Jason Rylander, Senior Staff Attorney
“There seems to be a tacit assumption that if grizzlies survive in Canada and Alaska, that is good enough. It is not good enough for me…. Relegating grizzlies to Alaska is about like relegating happiness to heaven; one may never get there.”
— A Sand County Almanac, and Sketches Here and There
When famed conservationist Aldo Leopold wrote these words in 1948, he might as well have been talking about the gray wolf today. Just as it was imperative to restore grizzly bears to the lower 48 states, we have also worked diligently to restore wolves to their rightful place on the landscape.
But the Obama Administration is now proposing to strip Endangered Species Act (ESA) protection for most gray wolves in the lower 48 states, even though there are huge areas of suitable wolf habitat in the west with no wolves at all. That’s not good enough for us. You might get the chance to travel to Idaho or Minnesota to see a wolf, but many people may never get there. And if you live in prime unoccupied wolf habitat in Colorado or Northern California or Utah, you shouldn’t have to go elsewhere to see wolves.
The return of the wolf in the Northern Rockies and the Great Lakes is an incredible success story marred only by the insistence of the Northern Rockies states on aggressive wolf management. But now, on the basis of just these two populations, the U.S. Fish and Wildlife Service says its recovery work is done and wants to delist gray wolves everywhere except for the Southwest.
The ESA sets higher recovery standards than that, and we should not permit the Obama Administration to walk away from recovery of wolves with the job half finished. Rather, we will fight tooth and claw to see that this latest plan to shortchange wolf recovery does not succeed. Not just for the sake of wolves, but all species protected under the ESA.
The very premise of the ESA is that “various species of fish, wildlife, and plants in the United States have been rendered extinct as a consequence of economic growth and development untempered by adequate concern and conservation” and that “these species of fish, wildlife, and plants are of esthetic, ecological, educational, historical, recreational, and scientific value to the Nation and its people” (16 U.S.C. § 1531). The Act requires that species be listed when threatened with extinction in “all or a significant portion” of their range. Species are only to be delisted when, among other things, the original threats to their survival are eliminated and the affected states have adopted adequate safeguards to ensure their continued conservation.

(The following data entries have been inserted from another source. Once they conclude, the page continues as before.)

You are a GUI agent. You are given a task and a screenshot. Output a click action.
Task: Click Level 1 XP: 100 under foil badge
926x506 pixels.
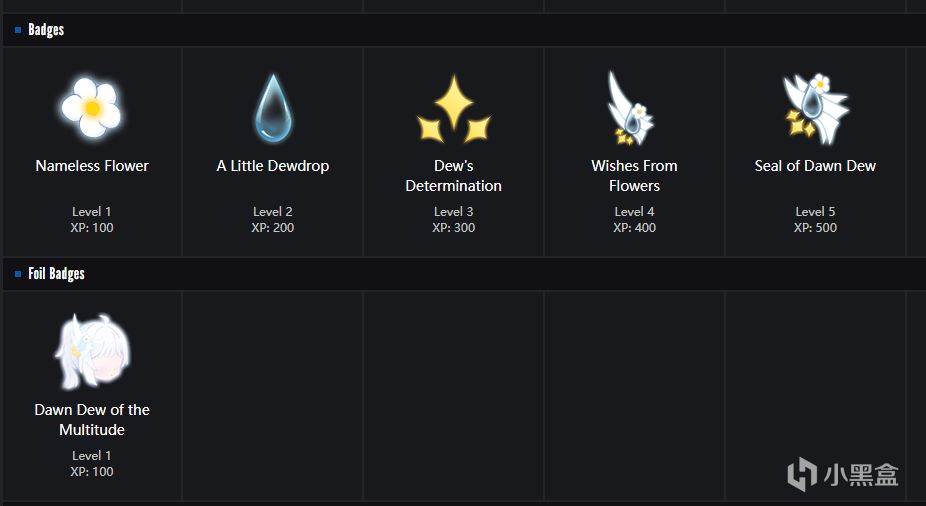pyautogui.click(x=92, y=464)
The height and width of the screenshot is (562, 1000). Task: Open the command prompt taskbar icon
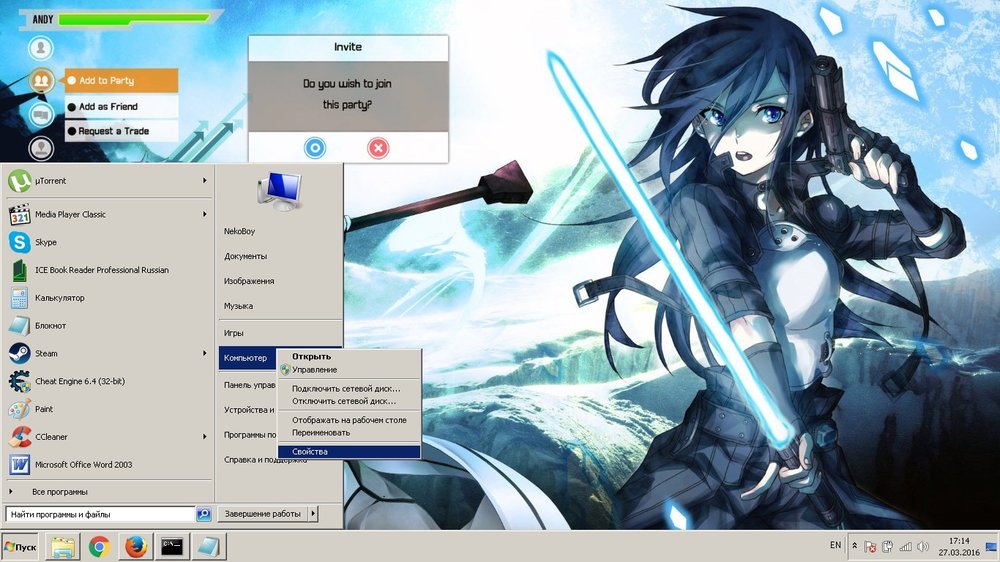173,546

The ESA does not support a selective “museum piece” approach to conservation. Indeed, the framers’ intent was very clearly to restore threatened and endangered species throughout suitable habitat in their historic range—not just in a few isolated pockets.
Many scientists strongly agree that gray wolves have not been recovered throughout a significant portion of their historic range. Last month in anticipation of the Service’s proposal, 16 of the nation’s leading scientists with experience in wolf biology wrote to the Interior Secretary Sally Jewell and Fish and Wildlife Service Director Dan Ashe to protest wolf delisting. In their words:
“The gray wolf has barely begun to recover or is absent from significant portions of its former range where substantial suitable habitat remains. The Service’s draft rule fails to consider science identifying extensive suitable habitat in the Pacific Northwest, California, the southern Rocky Mountains and the Northeast. It also fails to consider the importance of these areas to the long-term survival and recovery of wolves, or the importance of wolves to the ecosystems of these regions.”
Defenders’ policy and legal experts are preparing detailed comments opposing the Fish and Wildlife Service’s gray wolf delisting proposal. The Fish and Wildlife Service is currently taking public comments for 90-days, so you too can weigh in. And if the Obama administration approves this scientifically-flawed and legally deficient proposal, we’ll be back in court once more.
Whether wolves ever get to howl again in Rocky Mountain National Park, or the Olympic peninsula, or the High Sierras of California should not be left entirely up to the interest of particular states. The Endangered Species Act was enacted to protect wildlife in our national interest.